As Dr. Achim Hoerauf told Reuters Health by email, “This is a real improvement over the current situation. The implication of these findings is that all people suffering from filarial lymphedema in their early stages should take regular (best: once every year) doxycycline courses of 6 weeks to prevent the lymphedema from worsening.”
Dr. Hoerauf of University Hospital Bonn, Germany and colleagues note that Worldwide, 40 million people are disabled due to filariasis related morbidity. According to the World Health Organization (WHO), the condition is endemic in 81 countries. Approximately 66% of those at risk of infection live in the WHO South-East Asia Region and 33% in the African Region.
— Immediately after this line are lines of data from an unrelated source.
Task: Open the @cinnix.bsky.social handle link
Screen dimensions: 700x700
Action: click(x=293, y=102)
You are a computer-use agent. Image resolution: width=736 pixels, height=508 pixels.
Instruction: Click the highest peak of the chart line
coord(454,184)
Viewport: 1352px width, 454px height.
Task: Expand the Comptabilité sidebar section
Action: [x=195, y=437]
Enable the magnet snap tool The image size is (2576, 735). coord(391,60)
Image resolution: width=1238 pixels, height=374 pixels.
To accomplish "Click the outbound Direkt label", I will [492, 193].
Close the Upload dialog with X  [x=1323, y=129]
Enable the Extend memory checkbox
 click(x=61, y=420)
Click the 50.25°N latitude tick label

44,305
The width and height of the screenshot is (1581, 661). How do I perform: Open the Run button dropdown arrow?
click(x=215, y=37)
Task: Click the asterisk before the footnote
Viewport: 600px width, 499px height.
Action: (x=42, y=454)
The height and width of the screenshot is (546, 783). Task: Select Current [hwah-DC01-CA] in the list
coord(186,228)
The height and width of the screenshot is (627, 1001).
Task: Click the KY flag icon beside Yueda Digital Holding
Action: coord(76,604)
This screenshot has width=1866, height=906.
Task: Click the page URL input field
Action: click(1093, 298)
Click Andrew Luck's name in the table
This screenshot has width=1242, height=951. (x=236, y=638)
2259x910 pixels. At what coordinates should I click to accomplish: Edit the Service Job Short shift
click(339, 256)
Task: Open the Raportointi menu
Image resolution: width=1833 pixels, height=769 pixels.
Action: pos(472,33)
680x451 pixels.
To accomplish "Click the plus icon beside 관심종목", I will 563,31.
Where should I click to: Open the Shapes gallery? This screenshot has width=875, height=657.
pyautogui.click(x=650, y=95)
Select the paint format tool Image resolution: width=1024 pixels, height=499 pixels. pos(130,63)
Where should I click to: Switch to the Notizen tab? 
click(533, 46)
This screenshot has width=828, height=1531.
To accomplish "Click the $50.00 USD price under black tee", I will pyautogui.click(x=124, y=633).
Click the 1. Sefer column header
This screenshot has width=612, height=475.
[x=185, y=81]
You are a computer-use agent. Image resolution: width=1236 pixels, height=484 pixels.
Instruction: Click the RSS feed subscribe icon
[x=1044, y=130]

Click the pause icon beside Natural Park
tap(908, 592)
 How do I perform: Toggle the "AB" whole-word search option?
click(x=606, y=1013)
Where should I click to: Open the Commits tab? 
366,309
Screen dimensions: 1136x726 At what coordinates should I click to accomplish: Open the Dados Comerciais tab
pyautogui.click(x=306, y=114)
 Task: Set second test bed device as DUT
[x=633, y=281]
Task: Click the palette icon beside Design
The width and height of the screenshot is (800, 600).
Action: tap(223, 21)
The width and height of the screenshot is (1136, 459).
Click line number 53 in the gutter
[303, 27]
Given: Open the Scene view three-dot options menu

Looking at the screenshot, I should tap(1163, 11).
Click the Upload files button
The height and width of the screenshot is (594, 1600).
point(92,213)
The researchers note that current morbidity management strategies rely on measures including improving hygiene and skin care of affected limbs. The team had previously shown that 6 weeks of doxycycline results in a significant amelioration of lymphedema severity in patients with active Wuchereria bancrofti infection.
To find out whether this might be true of those without circulating filarial antigen, the researchers studied 162 Ghanaian patients with lymphedema stages 1-5.
They were randomized to daily treatment with doxycycline 200 mg, amoxicillin 1000 mg or placebo for 6 weeks. All received standard hygiene morbidity management.
Of the 119 patients who completed treatment, most had stage 2 or 3 disease. In all, 73 were circulating filarial antigen (CFA) negative.
Regardless of CFA status, patients in the doxycycline group with stages 2-3 showed significant improvement at 12 and 24 months in filarial lymphedema. In fact 43.9% of this group showed improvement compared to 3.2% of the amoxicillin patients and 5.6% of the placebo group.
The approach, the investigators conclude, “should be considered as an improved tool for morbidity management of filarial lymphedema.”
Nevertheless, Dr. Hoerauf stressed that, “It is also imperative that the poorest of the poor get support in both education about this possibility and also in the actual providing of the drugs.” Fortunately costs are not high. Dr. Hoerauf observed that, “such a treatment course comes for less than $2 US for 6 weeks.”
It’s reasonable to say that doxycycline should be the standard of care, he added. “However it must also be stressed that the doxycycline treatment comes on top of the basic hygiene treatment (keeping your toes clean, trying thus to close fissures that arise more easily than in normal people because of the higher tissue pressure). Bacteria entering from outside through those fissures perpetuate the elephantiasis process.”